While many of them are initially introduced to the school by
corporate team-building events, more than a few find the way
themselves. From auto mechanics to physicians and teenagers to
retirees, a profile emerges.
In some cases, learning how to cook is related to a hobby.
Fishermen want to present trophies at the table, and guys tending the
grill want to do more than stoke the coals.
About half of the wannabe cooks are brought to classes by their
significant others, and an overwhelming number of single men want to
impress the current and future women in their lives. Knowing how to
cook well does add more than a few points to the dating desirability
score. (Are some guys mining cooking classes for potential dates as
well?) Television chefs like Wolfgang Puck and Bobby Flay get a
noticeable thrill from adoring glances of women in their studio
audiences. Emeril needs only to yell “bam!” and female hearts beat a
little faster. Lots of men also watch these shows, featuring
telegenic testosterone smiles and chatter while reducing three hours
of hard labor into a tidy 30 minutes. Eighteen ingredients casually
whipped up into a fabulous dish looks as easy as taking out the
trash. What red-blooded American male wouldn’t want to wear an apron?

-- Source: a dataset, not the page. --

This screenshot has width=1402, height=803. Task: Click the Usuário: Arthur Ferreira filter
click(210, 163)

Nancy and Megan at Laguna Culinary Arts report that their male
adult and teenage students are avid viewers of the Food Channel, and
most of their younger aspiring cooks are high school boys. There must
be some connection.
No matter how old they are, or how they rank the status of their
love lives, all male cooking school students walk in the door because
they simply love to eat. Either their significant others aren’t
terrific cooks, or they’re single or divorced and tired of take-out
While it’s not yet clear how many local cooking school students
are Occasional Cooks who want to develop a few signature dishes, or
Family Feeders in full charge of their kitchens, certain personality
traits emerge among the men.
“They’re more passionate about what they’re doing,” said Nancy
Milby. “Once they get started, more men take additional classes.

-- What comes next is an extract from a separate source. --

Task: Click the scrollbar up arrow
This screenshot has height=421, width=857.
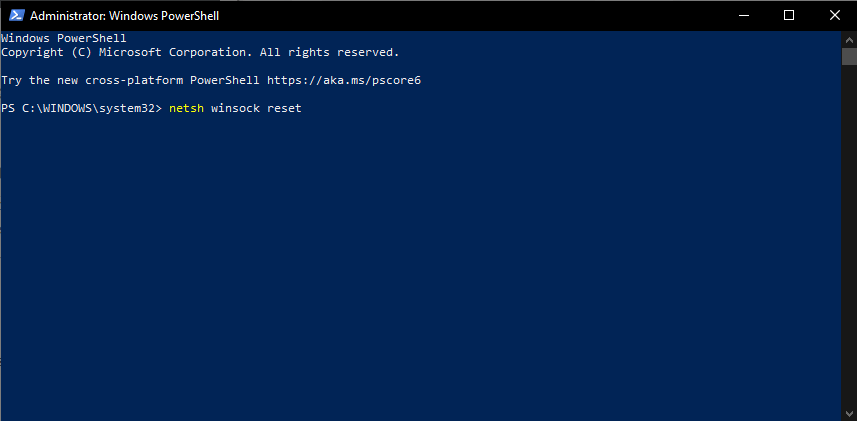Action: 849,39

They’re more adventurous and like to make up their own recipes. They
aren’t shy about asking questions, especially technical ones and
don’t arrive with very high expectations. What’s really interesting
is most of the men already know their way around the kitchen before
they get here.”
Like most men, these future gourmet cooks love gadgets and are
willing to spend major money on German knives, portable smokers and
cheese graters that resemble woodworking tools. They may be starting
a trend that replaces trophies for athletic prowess with the very
latest in expensive cooking equipment.
This shake up in the kitchen’s balance of power is “a good thing.”
Women are feeling less anxious about the expectation to be good at
something they don’t like to do. And men, who seem to be more
adventurous in the kitchen anyway, are having a good time replacing
many of them.
My nephew Steve, a corporate banker in New York, cooks all his
family’s meals and is in charge of every extended family gathering.
“My wife doesn’t even know where the kitchen is and I hope she
never finds it,” he said.
* LILLIAN REITER is a Laguna Beach resident. A self-described
“shameless foodie,” she is currently co-authoring a cookbook. She can
be reached at firstname.lastname@example.org, P.O. Box 248, Laguna Beach, CA
92652, or via fax at 494-8979.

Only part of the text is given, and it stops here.